§ **Work to complete**:
Find the line containing "2022 (173) (286, 2412)" in the entries below. Restate it and each line after it, word for word, up to and including the line containing "Peintre performer colle (211, 1841)".

§ **Extracted entries**:

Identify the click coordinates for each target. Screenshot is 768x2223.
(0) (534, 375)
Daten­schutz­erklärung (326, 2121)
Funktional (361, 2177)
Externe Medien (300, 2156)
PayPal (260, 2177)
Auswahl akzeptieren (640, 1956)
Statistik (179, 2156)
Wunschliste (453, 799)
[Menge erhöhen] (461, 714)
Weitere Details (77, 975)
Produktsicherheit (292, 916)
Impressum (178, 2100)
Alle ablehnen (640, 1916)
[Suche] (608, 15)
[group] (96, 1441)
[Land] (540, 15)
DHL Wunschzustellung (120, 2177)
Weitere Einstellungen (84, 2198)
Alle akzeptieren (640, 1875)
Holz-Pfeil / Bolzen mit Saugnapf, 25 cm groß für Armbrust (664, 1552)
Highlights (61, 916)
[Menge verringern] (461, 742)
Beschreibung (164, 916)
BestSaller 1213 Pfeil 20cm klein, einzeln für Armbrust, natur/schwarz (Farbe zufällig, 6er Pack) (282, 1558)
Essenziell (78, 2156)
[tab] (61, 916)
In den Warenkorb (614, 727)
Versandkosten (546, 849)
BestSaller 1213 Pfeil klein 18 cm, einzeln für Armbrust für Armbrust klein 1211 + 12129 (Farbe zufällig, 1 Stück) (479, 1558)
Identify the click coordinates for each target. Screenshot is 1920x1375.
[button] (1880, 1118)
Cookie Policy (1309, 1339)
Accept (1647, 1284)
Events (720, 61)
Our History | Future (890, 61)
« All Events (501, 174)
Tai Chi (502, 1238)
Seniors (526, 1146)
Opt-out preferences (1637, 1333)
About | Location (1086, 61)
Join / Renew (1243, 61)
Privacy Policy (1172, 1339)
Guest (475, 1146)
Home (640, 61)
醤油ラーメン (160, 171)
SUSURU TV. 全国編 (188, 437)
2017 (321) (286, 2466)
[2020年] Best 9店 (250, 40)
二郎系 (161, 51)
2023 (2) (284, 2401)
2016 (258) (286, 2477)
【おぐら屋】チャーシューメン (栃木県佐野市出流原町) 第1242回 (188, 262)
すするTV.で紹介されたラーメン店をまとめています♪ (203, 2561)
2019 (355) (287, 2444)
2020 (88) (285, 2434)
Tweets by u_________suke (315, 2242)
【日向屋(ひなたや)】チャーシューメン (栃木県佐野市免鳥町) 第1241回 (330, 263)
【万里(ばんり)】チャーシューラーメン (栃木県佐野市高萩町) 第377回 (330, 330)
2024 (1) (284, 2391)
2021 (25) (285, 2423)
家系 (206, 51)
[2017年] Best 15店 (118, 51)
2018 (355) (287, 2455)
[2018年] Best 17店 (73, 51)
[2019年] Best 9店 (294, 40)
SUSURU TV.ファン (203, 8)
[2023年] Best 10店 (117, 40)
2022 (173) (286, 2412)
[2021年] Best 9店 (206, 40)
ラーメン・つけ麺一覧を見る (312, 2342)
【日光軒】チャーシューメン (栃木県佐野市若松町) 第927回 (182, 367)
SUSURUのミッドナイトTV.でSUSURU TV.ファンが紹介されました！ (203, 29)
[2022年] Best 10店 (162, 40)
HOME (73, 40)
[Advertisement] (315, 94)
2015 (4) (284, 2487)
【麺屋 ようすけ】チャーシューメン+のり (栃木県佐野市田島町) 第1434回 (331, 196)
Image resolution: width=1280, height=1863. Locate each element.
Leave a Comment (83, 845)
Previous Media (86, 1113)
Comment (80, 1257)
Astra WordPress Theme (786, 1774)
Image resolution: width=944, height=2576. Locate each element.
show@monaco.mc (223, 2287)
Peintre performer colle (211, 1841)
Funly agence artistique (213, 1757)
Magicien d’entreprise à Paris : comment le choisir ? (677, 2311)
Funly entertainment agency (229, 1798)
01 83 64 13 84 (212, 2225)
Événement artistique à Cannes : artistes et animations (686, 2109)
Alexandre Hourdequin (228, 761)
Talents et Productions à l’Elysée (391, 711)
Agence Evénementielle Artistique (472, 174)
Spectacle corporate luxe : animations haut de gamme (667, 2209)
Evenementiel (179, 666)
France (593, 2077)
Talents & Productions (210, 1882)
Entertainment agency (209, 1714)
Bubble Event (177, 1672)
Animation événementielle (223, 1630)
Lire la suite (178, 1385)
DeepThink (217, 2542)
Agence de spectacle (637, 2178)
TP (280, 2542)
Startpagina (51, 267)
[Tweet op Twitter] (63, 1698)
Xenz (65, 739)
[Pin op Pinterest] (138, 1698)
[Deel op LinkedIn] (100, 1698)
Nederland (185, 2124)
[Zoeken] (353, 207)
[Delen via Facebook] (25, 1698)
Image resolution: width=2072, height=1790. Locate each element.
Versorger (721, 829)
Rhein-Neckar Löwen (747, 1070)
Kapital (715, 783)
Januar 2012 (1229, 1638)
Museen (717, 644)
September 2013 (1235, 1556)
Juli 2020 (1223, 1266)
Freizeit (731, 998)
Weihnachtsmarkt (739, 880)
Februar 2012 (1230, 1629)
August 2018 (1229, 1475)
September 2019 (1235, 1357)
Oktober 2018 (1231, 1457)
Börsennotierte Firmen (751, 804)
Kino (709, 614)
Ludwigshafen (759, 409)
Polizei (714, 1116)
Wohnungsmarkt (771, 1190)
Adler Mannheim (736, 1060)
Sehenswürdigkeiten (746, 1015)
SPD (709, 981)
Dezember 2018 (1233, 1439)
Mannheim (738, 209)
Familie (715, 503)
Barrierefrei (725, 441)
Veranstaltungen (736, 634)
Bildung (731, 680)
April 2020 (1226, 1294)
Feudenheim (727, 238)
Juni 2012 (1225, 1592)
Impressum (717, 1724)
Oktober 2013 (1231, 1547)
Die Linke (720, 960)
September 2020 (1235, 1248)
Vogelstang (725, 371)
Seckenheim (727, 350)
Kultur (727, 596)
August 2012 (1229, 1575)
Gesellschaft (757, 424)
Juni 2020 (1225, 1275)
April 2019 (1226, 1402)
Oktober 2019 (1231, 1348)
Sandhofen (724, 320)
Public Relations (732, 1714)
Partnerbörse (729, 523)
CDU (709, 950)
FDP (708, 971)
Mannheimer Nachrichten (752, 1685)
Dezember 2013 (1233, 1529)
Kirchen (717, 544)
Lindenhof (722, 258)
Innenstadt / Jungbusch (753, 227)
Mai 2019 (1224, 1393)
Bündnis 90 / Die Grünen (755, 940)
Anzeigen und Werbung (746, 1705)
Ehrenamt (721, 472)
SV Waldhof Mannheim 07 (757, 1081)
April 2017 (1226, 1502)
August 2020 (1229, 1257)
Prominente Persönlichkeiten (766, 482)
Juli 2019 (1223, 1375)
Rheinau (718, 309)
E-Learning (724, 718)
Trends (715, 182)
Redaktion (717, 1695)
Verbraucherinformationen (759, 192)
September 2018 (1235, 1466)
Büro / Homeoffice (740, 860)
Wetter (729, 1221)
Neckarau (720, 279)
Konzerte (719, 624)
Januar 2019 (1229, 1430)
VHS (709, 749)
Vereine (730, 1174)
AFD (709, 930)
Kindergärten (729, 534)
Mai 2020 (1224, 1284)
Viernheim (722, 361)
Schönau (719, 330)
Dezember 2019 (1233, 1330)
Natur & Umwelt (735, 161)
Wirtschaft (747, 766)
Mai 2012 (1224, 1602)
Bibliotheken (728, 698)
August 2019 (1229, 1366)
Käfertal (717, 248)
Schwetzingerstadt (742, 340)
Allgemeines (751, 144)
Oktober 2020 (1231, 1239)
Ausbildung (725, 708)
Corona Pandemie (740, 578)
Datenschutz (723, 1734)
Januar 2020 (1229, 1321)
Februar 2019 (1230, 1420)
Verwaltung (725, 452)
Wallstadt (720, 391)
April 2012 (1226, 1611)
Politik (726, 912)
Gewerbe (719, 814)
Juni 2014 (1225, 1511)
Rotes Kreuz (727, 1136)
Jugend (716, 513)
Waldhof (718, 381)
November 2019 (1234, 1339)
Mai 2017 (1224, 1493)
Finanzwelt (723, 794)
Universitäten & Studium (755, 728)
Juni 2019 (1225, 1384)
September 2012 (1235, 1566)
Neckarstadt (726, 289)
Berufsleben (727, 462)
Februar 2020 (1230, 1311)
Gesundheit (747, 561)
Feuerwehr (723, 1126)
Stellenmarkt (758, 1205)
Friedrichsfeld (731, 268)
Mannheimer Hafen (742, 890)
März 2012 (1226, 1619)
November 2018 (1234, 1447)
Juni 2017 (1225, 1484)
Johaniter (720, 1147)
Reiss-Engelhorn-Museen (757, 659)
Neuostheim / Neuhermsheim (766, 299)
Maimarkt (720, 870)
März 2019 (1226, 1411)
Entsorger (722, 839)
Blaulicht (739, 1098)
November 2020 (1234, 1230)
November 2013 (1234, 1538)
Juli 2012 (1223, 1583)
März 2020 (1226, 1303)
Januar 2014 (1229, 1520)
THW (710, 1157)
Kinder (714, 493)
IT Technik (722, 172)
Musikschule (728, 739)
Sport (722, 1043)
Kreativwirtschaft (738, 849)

§ **Result of the task**:
2022 (173) (286, 2412)
[2021年] Best 9店 (206, 40)
ラーメン・つけ麺一覧を見る (312, 2342)
【日光軒】チャーシューメン (栃木県佐野市若松町) 第927回 (182, 367)
SUSURUのミッドナイトTV.でSUSURU TV.ファンが紹介されました！ (203, 29)
[2022年] Best 10店 (162, 40)
HOME (73, 40)
[Advertisement] (315, 94)
2015 (4) (284, 2487)
【麺屋 ようすけ】チャーシューメン+のり (栃木県佐野市田島町) 第1434回 (331, 196)
Image resolution: width=1280, height=1863. Locate each element.
Leave a Comment (83, 845)
Previous Media (86, 1113)
Comment (80, 1257)
Astra WordPress Theme (786, 1774)
Image resolution: width=944, height=2576. Locate each element.
show@monaco.mc (223, 2287)
Peintre performer colle (211, 1841)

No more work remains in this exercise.